─── Testo proposto
Il suo ultimo lavoro presentato alla sparte4 di Saarbrücken il 27 marzo, si occupa e decostruisce uno dei capolavori sacri dei film di fantascienza : 5 attori e 4 telecamere trasmettono in tempo reale le rirese fatte.

Non esiste un palco, non esiste una scena: gli spettatori vengono quasi bombardati da informazioni e prospettive: devono rimanere attenti, voltarsi, immaginare e lasciarsi andare. I costumi di Freya John ripropongono l’immaginario dei primi film di fantascienza per taglio e colori, con dettagli però alquanto moderni e maliziosi, come gli stiletto ammiccanti di Nina Schopka, interprete della replicante Rachel.

Il poliziotto Deckard, interpretato da Andreas Anke, poco ha del giovane Harrison Ford: la sua presentazione e il suo atteggiamento sono un misto tra Kojak, Colombo e uno dei classici poliziotti delle serie tedesche. Robert Prinzler interpreta con naturalezza i ruoli di scienziato e replicante, mentre Gabriela Krestan e Marcel Bausch sono due replicanti a dir poco perfetti.

Protagonisti inaspettati e, sui generis, sono le Barbie e i Ken che fungono da commentatori e voci della coscienza e che, nei momenti più importanti prendono vita grazie alle voci dei protagonisti.

Lo spettatore si ritrova ad ascoltare i consigli della Barbie che legge Roland Barthes, a guardare macchine in scala che diventano mezzi di trasporto improbabili o case di bambole che ripropongono un set.
──────
─── Dati forniti
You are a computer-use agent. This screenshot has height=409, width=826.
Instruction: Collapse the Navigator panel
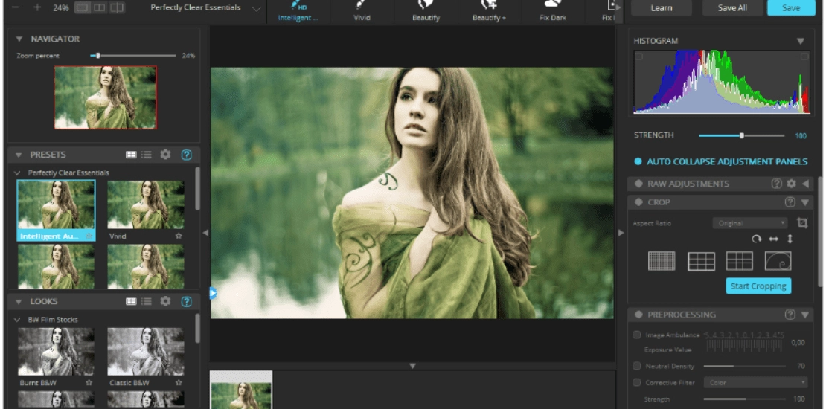[19, 39]
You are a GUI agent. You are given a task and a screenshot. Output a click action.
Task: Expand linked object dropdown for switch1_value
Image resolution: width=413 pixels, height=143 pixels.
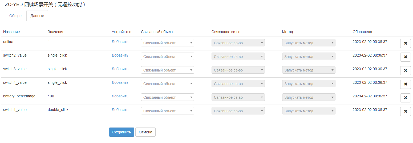pos(167,111)
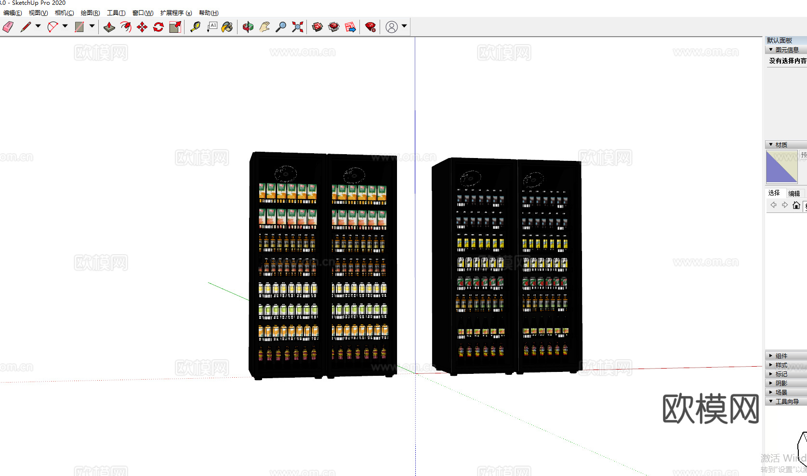The height and width of the screenshot is (476, 807).
Task: Choose the Tape Measure tool
Action: (195, 27)
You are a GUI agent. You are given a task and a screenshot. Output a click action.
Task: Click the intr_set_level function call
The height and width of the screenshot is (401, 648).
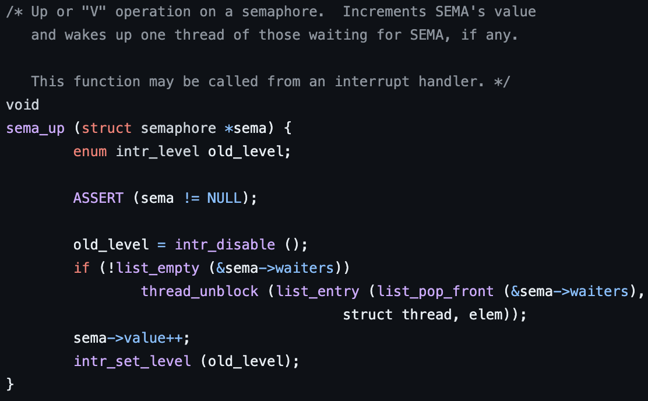point(132,361)
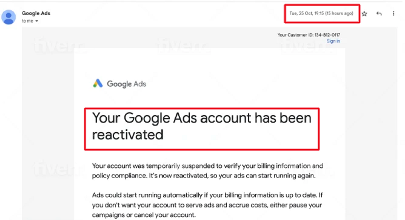Select the email timestamp text
This screenshot has height=220, width=405.
pyautogui.click(x=321, y=14)
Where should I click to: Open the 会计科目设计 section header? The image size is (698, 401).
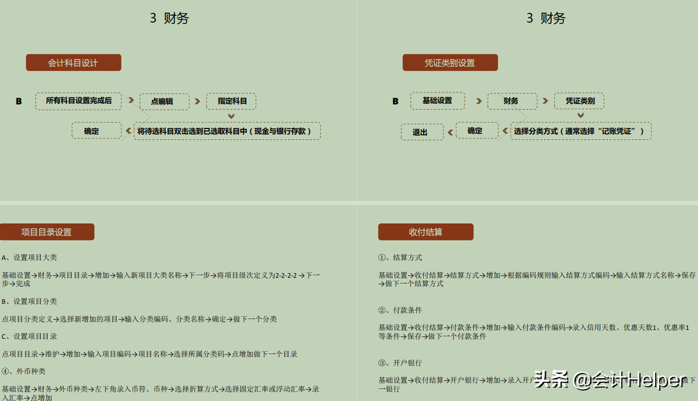click(x=73, y=62)
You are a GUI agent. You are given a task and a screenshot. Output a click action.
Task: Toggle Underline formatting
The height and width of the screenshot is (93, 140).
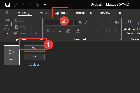(x=60, y=30)
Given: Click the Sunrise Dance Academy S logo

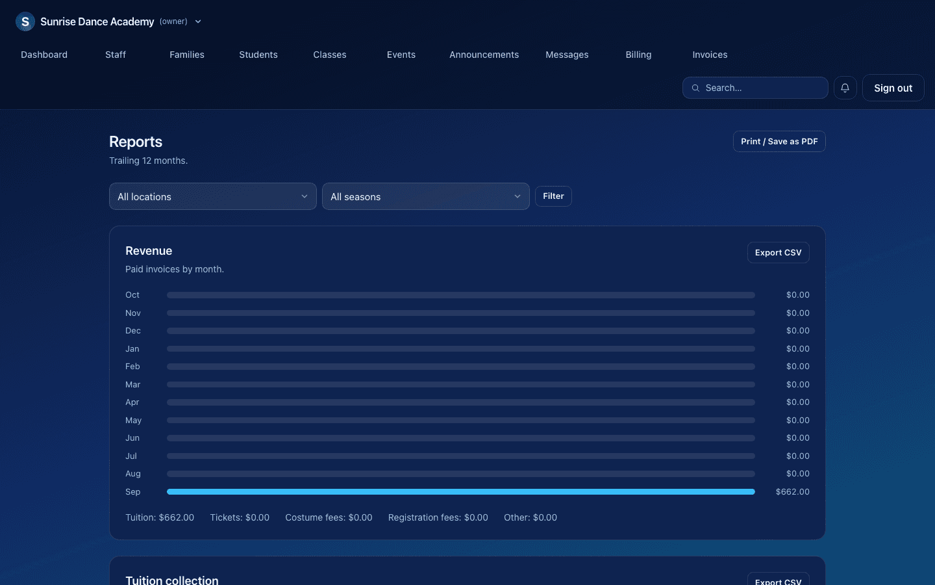Looking at the screenshot, I should 25,21.
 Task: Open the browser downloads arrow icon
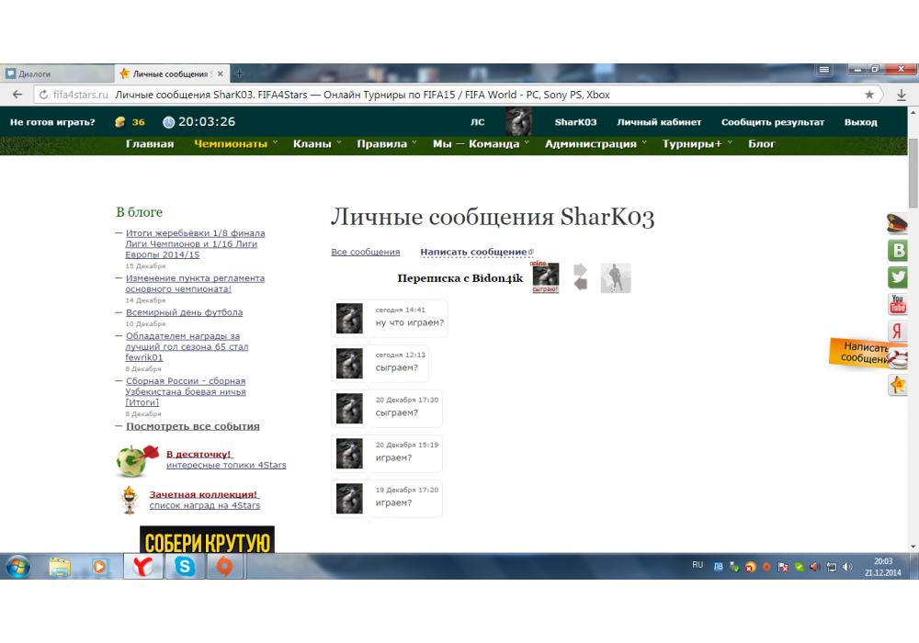[902, 95]
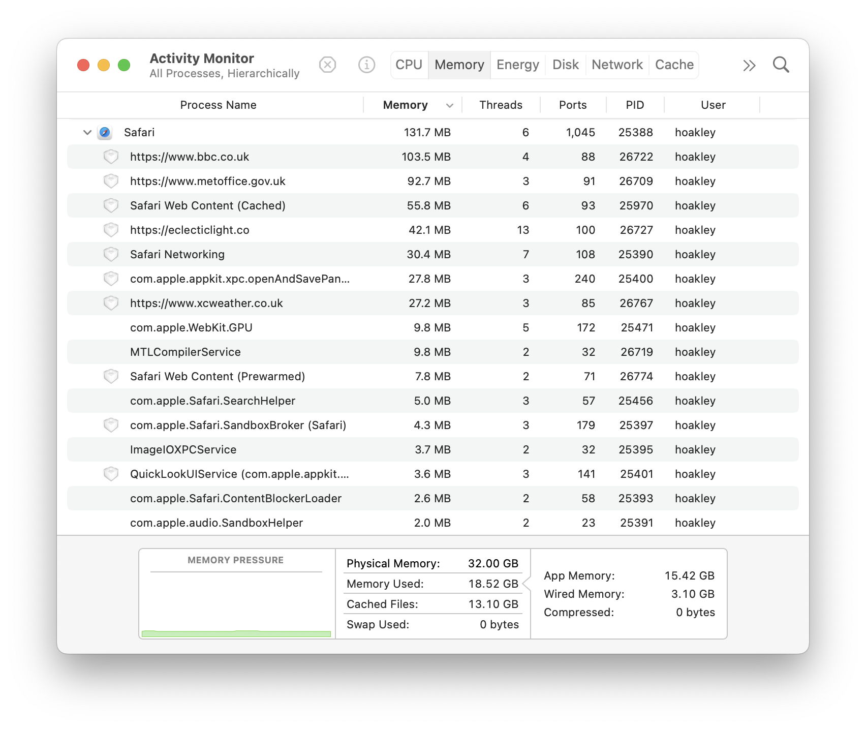Switch to the Cache tab
Image resolution: width=866 pixels, height=729 pixels.
tap(674, 65)
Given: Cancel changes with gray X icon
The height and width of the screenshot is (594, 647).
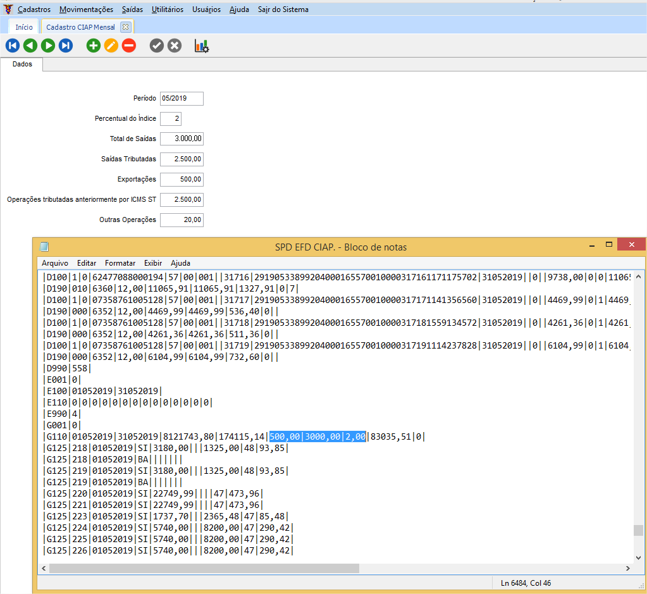Looking at the screenshot, I should tap(175, 46).
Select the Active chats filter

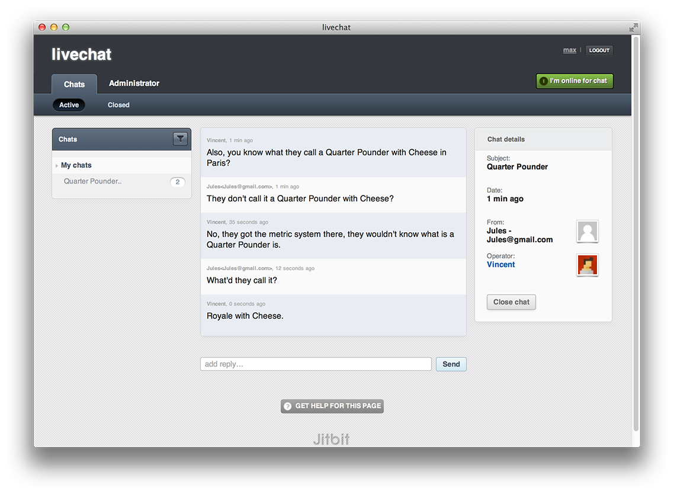click(69, 104)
──────
# [Cosa si chiede]
1) Nel testo proposto, chi ha realizzato i costumi dello spettacolo?
2) Elenca tutti gli attori che, secondo il testo proposto, recitano nello spettacolo.
3) Prosegui la recensione teatrale del testo proposto a partire dalla sua ultima frase.

# [Risposte attese]
1) I costumi sono di Freya John.

2)
- Nina Schopka
- Andreas Anke
- Robert Prinzler
- Gabriela Krestan
- Marcel Bausch

3)
Cosa è vero, cosa è finto: non c’è distinzione tra realtà e finzione, tra tecnica e risultato. Ci si ritrova, senza esserne coscienti. In un universo parallelo in cui si assiste alla storia e, parallelamente si da uno sguardo dietro le quinte, quasi a monito che tutto ciò che si vede e in realtà finzione e solo mezzo atto allo scopo della realizzazione.

Eppure nulla stona, a parte qualche risata fuoriposto di qualche spettatore divertito o commenti di dissenso da parte di chi si aspettava una semplice trasposizione teatrale della storia.

La serata è un esempio di riuscita fusione tra cinema, teatro, tradizione innovazione che lascia, a chi ha assistito, il dubbio a voler verificare di non trovarsi in una matrice e la volontà di voler credere a ciò che si vede.